BURU Energy has deferred its hydraulic fracturing program until 2015, citing delays in securing the required approvals, one month after New Standard Energy did the same thing.
In a broad-ranging announcement released on 14 July, the company said it had received the regulatory approvals required to proceed with its Laurel Formation tight gas pilot exploration program.
“The extensive and iterative nature of these approvals have also meant that the operational timeframes for undertaking the program have been compressed, as it was not possible to commence initial site and preparatory work until the approvals were received,” the company said.
“In light of the fact the approvals have only recently been received, it has been necessary to undertake a full review of the planned execution and timing of the program.”
The review had led Buru to plan a three-phase approach with a total estimated cost of over $40 million – half of which would be borne by Buru under the terms of its joint venture with Mitsubishi.
Buru will carry out wellsite preparation and civil works, diagnostic fracture injection tests and well conditioning at the site up until October this year, it said.
A planning, validation and optimisation phase, as well as a review of the design of the fracs so far, would take place from the same time, up until March 2015 – for the duration of the Kimberley Wet Season.
The company would then carry out the fracs from March until August 2015, with this to be followed by a three month follow back period to ensure the data obtained would allow definitive decline curves to be calculated.
Buru said Alcoa would cover its portion of the total project cost under the terms of a previously announced agreement.
The news came after New Standard Energy announced in early June that its Southern Canning joint venture with ConocoPhillips and PetroChina had decided to defer its Canning and Carnarvon basin drilling activity until 2015.

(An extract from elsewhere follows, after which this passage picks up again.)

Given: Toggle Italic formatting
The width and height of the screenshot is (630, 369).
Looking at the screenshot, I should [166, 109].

“Unfortunately delays in receiving various stakeholder approvals required for the drilling of the Brooke North 1 well have made it impossible to drill the well prior to this year’s wet season,” the company said.

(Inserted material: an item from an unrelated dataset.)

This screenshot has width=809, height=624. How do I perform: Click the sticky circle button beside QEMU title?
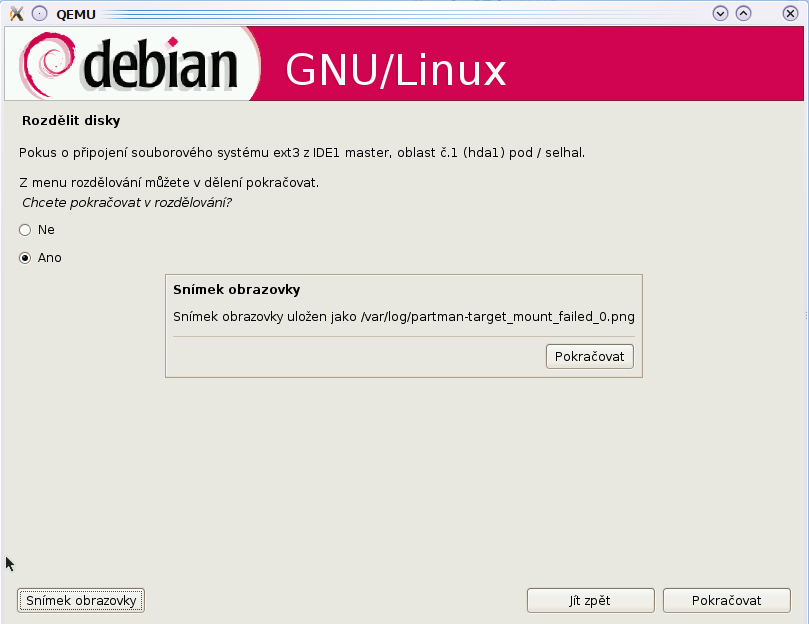point(40,14)
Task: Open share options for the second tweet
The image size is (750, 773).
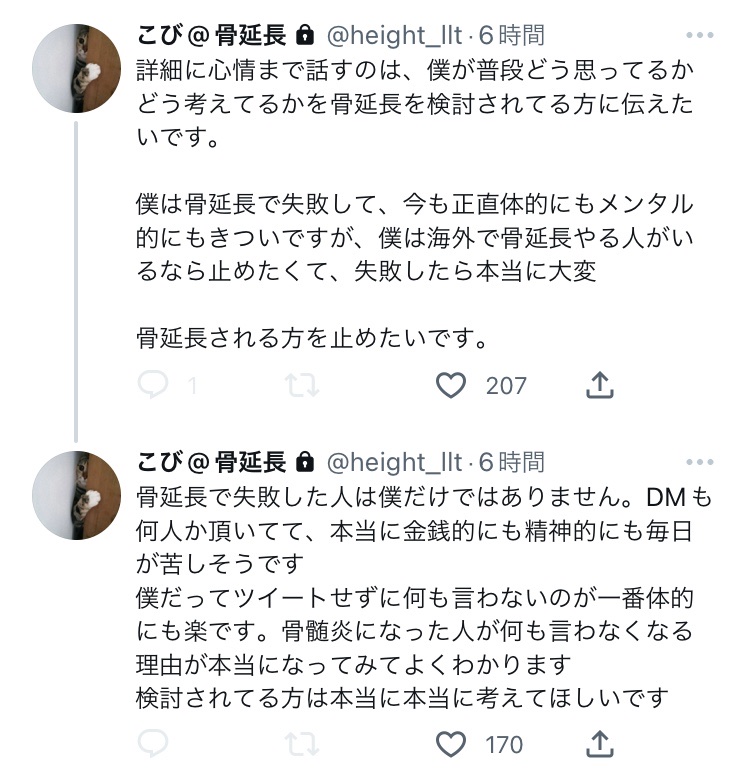Action: pos(599,744)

The project partners had been in talks with the Western Australian state government to ensure that this delay did not delay its tenure over the permits – with New Standard Energy managing director Phil Thick saying the support received was “very positive”.

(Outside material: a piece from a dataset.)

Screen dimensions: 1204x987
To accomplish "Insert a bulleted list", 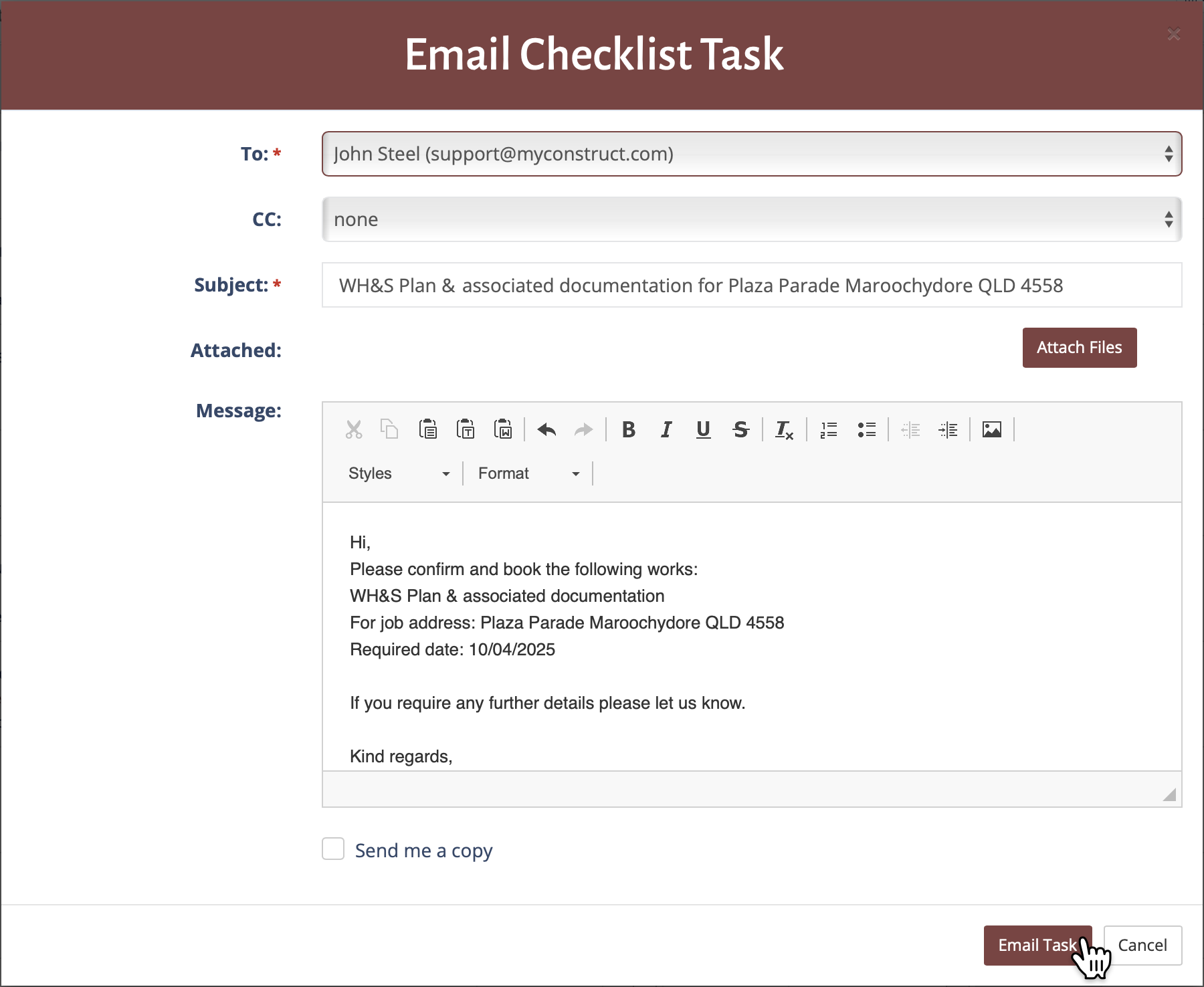I will click(x=866, y=429).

“We are now in a position where we will expect to have extra time to plan and implement our WA drilling program while retaining the upside of our considerable acreage and the support of our global partners,” he said.
The company was also finalising a renegotiation of its drilling services agreement with Enerdrill to re-schedule the drilling of its Western Australian wells until 2015.
“Both companies remain committed to the intended drilling program and have sought to renegotiate timelines rather than terminate the drilling contract, an outcome which is beneficial to both parties,” the company said.